What is required => Nothing outside the range below should be printed. Output exactly the lines from the line with "Viewport: 1080px width, 1512px height." to the line with "The width and height of the screenshot is (990, 572).", both included.
* * * * * * *
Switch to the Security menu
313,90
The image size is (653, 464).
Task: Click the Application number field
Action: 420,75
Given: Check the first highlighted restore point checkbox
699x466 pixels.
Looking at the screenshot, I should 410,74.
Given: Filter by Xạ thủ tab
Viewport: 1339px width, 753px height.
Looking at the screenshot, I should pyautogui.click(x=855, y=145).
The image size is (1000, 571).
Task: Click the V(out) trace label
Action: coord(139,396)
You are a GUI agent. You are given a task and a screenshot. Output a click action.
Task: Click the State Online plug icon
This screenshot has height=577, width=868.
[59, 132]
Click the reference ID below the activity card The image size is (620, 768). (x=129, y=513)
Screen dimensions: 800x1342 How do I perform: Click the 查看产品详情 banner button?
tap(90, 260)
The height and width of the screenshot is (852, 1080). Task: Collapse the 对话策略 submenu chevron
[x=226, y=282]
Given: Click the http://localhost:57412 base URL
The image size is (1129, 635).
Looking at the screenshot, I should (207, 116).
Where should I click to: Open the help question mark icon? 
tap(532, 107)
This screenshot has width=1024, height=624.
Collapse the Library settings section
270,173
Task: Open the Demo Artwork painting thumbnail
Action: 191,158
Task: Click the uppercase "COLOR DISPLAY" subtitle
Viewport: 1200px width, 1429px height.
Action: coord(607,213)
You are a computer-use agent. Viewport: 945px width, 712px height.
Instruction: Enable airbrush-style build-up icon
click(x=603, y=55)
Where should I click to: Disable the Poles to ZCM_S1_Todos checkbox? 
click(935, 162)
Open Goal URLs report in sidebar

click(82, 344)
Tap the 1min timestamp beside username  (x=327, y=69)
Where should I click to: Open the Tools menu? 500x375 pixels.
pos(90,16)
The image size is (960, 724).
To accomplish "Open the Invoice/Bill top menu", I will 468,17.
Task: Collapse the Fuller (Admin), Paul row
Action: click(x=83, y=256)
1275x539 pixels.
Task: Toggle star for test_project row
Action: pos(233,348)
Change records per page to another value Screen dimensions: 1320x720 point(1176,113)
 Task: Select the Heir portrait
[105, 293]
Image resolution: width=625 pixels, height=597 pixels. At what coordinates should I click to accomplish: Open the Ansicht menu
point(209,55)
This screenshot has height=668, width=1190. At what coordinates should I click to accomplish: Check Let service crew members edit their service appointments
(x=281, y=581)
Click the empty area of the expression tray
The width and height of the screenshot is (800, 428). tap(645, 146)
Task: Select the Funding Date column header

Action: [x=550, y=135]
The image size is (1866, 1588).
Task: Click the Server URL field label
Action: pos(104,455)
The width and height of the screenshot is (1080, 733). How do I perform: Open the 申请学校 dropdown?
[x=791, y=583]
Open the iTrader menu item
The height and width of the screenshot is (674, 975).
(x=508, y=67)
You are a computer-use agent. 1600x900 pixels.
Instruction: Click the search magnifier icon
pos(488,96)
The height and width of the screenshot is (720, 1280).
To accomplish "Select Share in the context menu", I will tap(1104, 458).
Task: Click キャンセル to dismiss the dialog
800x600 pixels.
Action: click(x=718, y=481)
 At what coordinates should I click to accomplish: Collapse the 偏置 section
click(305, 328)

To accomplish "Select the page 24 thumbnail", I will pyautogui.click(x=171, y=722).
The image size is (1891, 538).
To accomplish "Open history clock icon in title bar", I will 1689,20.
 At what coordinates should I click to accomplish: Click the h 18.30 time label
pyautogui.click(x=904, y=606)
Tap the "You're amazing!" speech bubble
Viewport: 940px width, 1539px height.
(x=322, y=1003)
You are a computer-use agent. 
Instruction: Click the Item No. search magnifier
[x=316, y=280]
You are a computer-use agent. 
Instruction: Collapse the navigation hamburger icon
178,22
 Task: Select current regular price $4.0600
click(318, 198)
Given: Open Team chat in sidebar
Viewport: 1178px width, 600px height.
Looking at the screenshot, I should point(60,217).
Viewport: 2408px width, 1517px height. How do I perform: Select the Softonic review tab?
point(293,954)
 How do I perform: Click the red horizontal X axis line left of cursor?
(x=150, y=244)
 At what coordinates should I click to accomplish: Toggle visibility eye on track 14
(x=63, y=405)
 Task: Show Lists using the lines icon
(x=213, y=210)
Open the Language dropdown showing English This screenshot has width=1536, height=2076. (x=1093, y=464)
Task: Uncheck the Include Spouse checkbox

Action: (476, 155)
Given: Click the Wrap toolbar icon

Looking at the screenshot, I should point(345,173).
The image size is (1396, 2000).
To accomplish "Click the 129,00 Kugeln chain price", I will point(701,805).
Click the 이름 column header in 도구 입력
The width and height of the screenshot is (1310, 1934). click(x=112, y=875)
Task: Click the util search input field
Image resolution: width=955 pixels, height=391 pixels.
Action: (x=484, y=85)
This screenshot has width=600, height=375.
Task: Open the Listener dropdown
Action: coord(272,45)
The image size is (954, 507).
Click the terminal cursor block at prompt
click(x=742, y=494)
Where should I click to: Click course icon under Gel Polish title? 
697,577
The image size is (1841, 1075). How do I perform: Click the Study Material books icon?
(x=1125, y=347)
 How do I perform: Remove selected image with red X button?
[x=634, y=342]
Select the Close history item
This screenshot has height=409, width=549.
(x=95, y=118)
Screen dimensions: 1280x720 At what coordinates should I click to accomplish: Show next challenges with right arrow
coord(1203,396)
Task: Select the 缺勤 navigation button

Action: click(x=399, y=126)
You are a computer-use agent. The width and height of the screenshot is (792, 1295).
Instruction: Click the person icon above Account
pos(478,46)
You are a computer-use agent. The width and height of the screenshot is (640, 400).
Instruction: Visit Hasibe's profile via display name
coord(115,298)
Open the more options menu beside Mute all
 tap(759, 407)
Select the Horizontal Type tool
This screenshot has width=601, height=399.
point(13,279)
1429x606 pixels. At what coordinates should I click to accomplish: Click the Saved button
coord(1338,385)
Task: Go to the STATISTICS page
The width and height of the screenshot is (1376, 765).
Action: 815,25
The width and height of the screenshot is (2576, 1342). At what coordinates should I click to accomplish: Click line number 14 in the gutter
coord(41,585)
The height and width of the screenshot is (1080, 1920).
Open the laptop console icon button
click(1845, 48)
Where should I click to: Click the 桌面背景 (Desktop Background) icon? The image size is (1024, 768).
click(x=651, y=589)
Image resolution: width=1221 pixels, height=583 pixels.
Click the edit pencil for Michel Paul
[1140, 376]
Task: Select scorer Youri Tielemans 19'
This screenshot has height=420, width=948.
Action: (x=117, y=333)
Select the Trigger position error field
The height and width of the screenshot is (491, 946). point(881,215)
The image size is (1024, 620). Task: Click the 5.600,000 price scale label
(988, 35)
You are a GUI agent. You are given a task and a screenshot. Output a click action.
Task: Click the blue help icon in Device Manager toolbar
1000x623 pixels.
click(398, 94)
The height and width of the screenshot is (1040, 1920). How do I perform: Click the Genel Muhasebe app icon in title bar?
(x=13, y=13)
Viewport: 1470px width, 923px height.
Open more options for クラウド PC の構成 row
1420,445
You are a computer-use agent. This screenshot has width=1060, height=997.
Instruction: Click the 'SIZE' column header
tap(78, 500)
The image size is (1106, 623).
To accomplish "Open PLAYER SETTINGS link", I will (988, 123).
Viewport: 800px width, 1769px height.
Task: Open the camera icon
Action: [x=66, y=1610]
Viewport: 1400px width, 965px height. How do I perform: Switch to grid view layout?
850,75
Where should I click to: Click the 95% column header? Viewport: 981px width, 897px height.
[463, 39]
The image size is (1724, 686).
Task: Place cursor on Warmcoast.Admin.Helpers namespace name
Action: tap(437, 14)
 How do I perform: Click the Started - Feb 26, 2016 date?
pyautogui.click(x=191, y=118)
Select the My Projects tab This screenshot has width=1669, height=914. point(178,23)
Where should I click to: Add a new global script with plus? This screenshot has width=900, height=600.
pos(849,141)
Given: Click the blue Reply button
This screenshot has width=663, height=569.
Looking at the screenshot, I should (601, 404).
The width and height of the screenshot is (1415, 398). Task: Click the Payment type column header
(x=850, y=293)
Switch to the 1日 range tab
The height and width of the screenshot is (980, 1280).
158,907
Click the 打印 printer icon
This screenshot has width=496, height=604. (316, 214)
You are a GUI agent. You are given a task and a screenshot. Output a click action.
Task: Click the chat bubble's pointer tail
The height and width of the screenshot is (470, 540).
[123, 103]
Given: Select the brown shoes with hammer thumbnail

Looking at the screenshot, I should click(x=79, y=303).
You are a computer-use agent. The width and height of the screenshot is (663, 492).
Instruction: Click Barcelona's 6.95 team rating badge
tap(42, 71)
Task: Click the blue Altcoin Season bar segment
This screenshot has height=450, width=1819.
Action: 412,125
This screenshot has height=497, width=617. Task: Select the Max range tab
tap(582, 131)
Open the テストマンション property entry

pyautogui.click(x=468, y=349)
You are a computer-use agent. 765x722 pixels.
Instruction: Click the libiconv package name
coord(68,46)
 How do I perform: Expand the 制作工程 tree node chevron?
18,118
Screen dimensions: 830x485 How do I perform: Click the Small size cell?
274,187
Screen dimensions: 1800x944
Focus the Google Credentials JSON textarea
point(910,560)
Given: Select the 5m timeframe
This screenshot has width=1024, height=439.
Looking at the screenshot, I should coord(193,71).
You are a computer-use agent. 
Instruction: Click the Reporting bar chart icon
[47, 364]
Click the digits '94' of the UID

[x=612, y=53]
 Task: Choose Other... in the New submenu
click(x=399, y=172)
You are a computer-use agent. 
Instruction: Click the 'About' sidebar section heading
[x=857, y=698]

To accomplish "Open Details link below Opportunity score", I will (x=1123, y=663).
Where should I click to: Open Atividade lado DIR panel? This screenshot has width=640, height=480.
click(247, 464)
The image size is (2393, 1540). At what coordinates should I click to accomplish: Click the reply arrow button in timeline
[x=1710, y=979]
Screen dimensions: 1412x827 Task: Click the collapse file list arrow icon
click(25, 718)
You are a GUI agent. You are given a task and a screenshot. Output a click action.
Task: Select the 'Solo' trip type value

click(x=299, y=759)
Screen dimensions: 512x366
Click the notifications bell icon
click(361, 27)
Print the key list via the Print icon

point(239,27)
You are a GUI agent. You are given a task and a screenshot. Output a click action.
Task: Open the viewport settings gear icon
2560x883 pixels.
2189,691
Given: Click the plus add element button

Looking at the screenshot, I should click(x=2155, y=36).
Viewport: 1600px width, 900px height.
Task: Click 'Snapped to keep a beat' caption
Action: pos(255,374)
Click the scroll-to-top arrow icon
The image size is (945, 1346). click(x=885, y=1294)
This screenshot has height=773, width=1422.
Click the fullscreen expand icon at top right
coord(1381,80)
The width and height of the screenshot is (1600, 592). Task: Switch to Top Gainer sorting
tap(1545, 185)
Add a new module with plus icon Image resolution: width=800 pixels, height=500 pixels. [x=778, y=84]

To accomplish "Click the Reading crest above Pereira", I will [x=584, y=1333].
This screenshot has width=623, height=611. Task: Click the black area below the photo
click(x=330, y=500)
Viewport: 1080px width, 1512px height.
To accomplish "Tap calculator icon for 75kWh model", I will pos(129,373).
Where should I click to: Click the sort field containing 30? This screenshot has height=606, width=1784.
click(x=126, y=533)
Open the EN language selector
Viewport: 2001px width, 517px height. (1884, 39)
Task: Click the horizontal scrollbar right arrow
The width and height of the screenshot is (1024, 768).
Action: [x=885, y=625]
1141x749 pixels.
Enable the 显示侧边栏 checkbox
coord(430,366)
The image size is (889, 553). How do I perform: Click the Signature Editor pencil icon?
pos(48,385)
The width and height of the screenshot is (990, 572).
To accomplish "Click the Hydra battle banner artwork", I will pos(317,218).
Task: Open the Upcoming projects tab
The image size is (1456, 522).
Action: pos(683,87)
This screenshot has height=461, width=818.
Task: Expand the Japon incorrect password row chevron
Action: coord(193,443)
* * * * * * *
Answer for this exercise =>
Viewport: 1080px width, 1512px height.
To accomplish "Tap calculator icon for 75kWh model", I will pos(129,373).
Where should I click to: Click the sort field containing 30? This screenshot has height=606, width=1784.
click(x=126, y=533)
Open the EN language selector
Viewport: 2001px width, 517px height. (1884, 39)
Task: Click the horizontal scrollbar right arrow
The width and height of the screenshot is (1024, 768).
Action: [x=885, y=625]
1141x749 pixels.
Enable the 显示侧边栏 checkbox
coord(430,366)
The image size is (889, 553). How do I perform: Click the Signature Editor pencil icon?
pos(48,385)
The width and height of the screenshot is (990, 572).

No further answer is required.